Conjunto de tareas
1. Según el artículo sobre la agenda mediática en España, ¿cuál es el sueldo total anual de Begoña Gómez en el máster?
2. Prolonga el artículo sobre la agenda mediática en España con nuevos párrafos que sigan a su última oración.

Fragmento proporcionado
* * *
Todo lo anterior y bastantes cosas más pasan en el mismo país que debate sin descanso sobre si la esposa del presidente del Gobierno debió dejar las actividades académicas que venía ejerciendo desde mucho antes de que su marido aterrizase en la Moncloa. 

Aunque alguna gente va a leerlo así, este no es un artículo para defender a Begoña Gómez. Es difícil de discutir que se pueden poner reparos éticos a que la mujer del presidente tenga conversaciones con empresas que dependen del Gobierno (fundamentalmente, todas), aunque el supuesto beneficio económico para Begoña Gómez no dependa de ellas y su sueldo total en el máster, donde solo cobra por dar clases, sea de 8.000 euros anuales.

También es indudable que la historia, aunque penalmente acabe en nada como pronostican la mayoría de juristas, tiene interés periodístico. Un juez (muy dudoso en sus prácticas, pero juez al fin y al cabo) ha imputado a la mujer del presidente en una investigación sin fin donde las primeras noticias le atribuían formar parte de la trama de Koldo y Ábalos, después haber sido clave en el rescate de Air Europa y últimamente ejercer de codirectora de una cátedra en la Universidad Complutense, por la que no cobra y en la que colabora desde hace una década. 

No contribuye a rebajar el ruido que una empleada de Moncloa se haya implicado, enviando un correo electrónico, en los trámites de la cátedra universitaria de Begoña Gómez. Aunque solo fuesen un par de mails.

Todo eso es noticia por más que se pueda cuestionar la justicia creativa desplegada por el juez Peinado para imputar a la esposa de Sánchez, acudir a Moncloa a tomarle declaración e incluso citar al propio presidente en calidad de marido. Incluso si se comprobase que Peinado está prevaricando.

Este artículo no va de Begoña Gómez, sino de las diferentes varas de medir de los medios y de cómo la configuración de lo que los académicos llamaron hace décadas “agenda setting” (los temas que elige la prensa para situar en el debate público) no solo no es inocente, sino que tiene una incidencia directa en lo que votan los ciudadanos y, por tanto, en la evolución de las democracias.

En las últimas municipales y autonómicas, por ejemplo, todo el debate político se centró en el papel de Bildu como socio de Gobierno y el famoso “que te vote Txapote”. Esos comicios que decidían los gobiernos de 12 comunidades autónomas y más de 8.100 ayuntamientos se plantearon en muchos medios de comunicación con sede en Madrid como una primera vuelta para hacer caer al Gobierno. Año y medio después, todas las coaliciones de PP y Vox en las autonomías (el modelo que se planteaba como alternativa para La Moncloa) han saltado por los aires y puede que algunos valencianos estén echando de menos ahora que aquella campaña no se hubiera ocupado de asuntos relacionados con la gestión autonómica.

Cualquiera que repase las principales radios, televisiones y diarios puede concluir sin ningún esfuerzo que la agenda setting en España no solo está clamorosamente sesgada hacia la derecha, sino que un buen número de medios de comunicación consideran que su tarea más urgente es echar a Pedro Sánchez.
* * *
Bloque de datos
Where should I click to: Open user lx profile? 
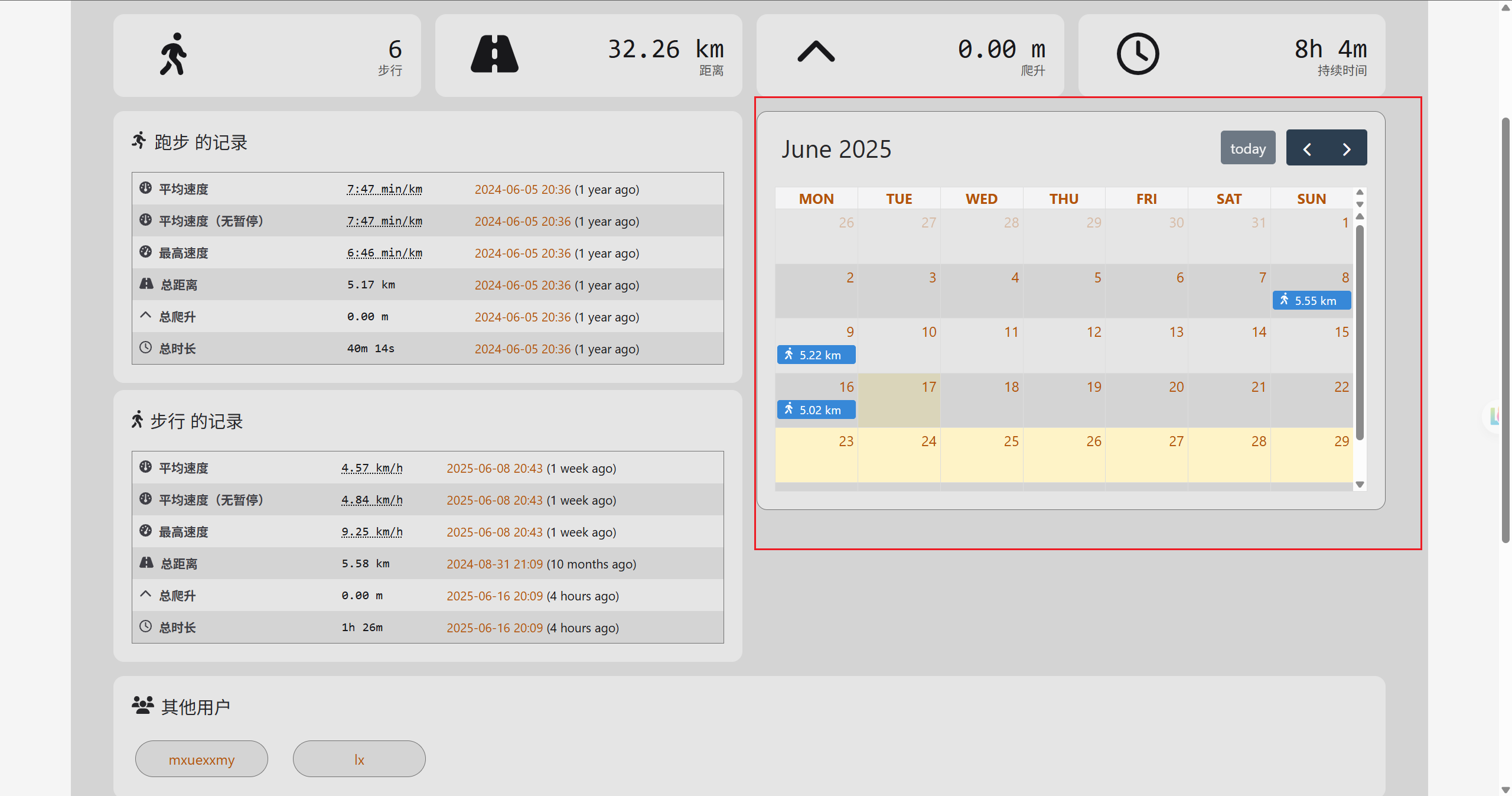point(359,759)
* * *
Respuestas
1. 8.000 euros anuales.

2.
Cómo, si no, puede explicarse, que el país entero con sus tertulias, radios y columnas de opinión esté debatiendo sobre Begoña Gómez y sus negocios de 8.000 euros anuales mientras parece haberse decretado el silencio sobre las relaciones de la pareja de Ayuso y el grupo sanitario Quirón, uno de los principales contratistas del Gobierno madrileño, que le paga millones y millones de euros al mismo tiempo que el novio comisionista le factura centenares de miles de euros a cambio de presuntos estudios y supuestas certificaciones de calidad.

Es frecuente escuchar o leer a los articulistas que menos fe demuestran en las maniobras del ya archi famoso juez Peinado que la cuestión de Begoña Gómez, quede ya como quede el asunto en los tribunales, tiene una dimensión moral que lo hace noticioso.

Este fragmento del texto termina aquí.